She’s surviving, but only barely, and she knows she needs a better plan than the one she has now if she wants to _keep_ surviving. Needs the help she doesn’t have.

But she has no one else.

Turning to her dad would be a recipe for disaster, and turning to…

…Except he hates her now, right? He should hate her. God, the last time they saw each other she shot him to the ground and left him for dead. And maybe he is dead, once and for all, but something in her tells her he survived—just like he survives everything else.

Maybe that’s what gives her hope. After all, she can’t possibly break the boy who’s already been broken.

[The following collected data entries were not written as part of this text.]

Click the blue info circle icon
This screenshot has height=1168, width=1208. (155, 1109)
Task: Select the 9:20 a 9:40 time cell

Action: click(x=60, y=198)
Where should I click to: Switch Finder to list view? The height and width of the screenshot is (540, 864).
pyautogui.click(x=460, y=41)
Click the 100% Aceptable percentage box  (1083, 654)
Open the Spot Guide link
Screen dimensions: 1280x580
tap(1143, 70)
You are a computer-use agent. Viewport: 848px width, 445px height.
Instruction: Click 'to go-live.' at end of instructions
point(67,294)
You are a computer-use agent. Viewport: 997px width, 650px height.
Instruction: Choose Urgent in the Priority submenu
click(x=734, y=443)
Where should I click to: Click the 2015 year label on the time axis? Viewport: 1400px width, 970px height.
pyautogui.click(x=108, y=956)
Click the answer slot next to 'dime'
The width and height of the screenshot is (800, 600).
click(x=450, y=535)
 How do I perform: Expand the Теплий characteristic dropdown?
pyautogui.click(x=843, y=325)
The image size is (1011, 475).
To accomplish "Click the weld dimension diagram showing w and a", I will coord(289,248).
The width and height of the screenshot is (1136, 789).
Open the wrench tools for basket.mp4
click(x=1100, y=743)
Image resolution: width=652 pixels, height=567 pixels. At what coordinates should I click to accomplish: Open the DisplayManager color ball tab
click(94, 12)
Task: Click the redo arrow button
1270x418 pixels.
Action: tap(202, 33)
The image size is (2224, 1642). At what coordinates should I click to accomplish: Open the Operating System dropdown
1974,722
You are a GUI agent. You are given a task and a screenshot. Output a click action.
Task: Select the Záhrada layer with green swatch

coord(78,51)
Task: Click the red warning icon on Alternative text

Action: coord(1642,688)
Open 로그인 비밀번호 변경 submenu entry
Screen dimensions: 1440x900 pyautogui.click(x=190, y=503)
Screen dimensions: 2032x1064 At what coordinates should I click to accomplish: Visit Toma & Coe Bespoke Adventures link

It’s so stupid to even consider it, so stupid, but she doesn’t know where else she has left to go.

She remembers hating him, so much. Remembers the day she told him he should have ran faster. She hated him for making them trust him, for making _her_ trust him. For tainting the things she used to want, like love and trust and someone to hold close. She hated him for the jeopardy he put the team in, for the lives he took, for the way he damaged Fitz…But she almost hated him most for making it so damn hard to hate him, for being so steadfastly honest when everyone else tried to keep her in the dark, because even when he was supposed to be the bad guy, he was still somehow on her side.

And though she’d never admit it, maybe that’s why the thought of him not loving her anymore terrifies her more than she could ever hate him.

Because maybe then, she’ll truly be alone.

***

Finding him, it turns out, is the perfect distraction.

Despite how good she is at what she does, he’s just that much better at what he does—and, as such, he’s made finding him one of the harder things she’s ever had to do. Fortunately for her, she has a lot of time, focus, and energy to redirect.

She just doesn’t want to be alone anymore.

***

It’s dark and it’s pouring, but when she does find him, she drives faster than she ever has in her entire life.

The coordinates take her to a discreet motel in the middle of nowhere, and she’s completely drenched by the time she makes it to his door, but it’s not until her fist is inches away from knocking that she stops in her tracks.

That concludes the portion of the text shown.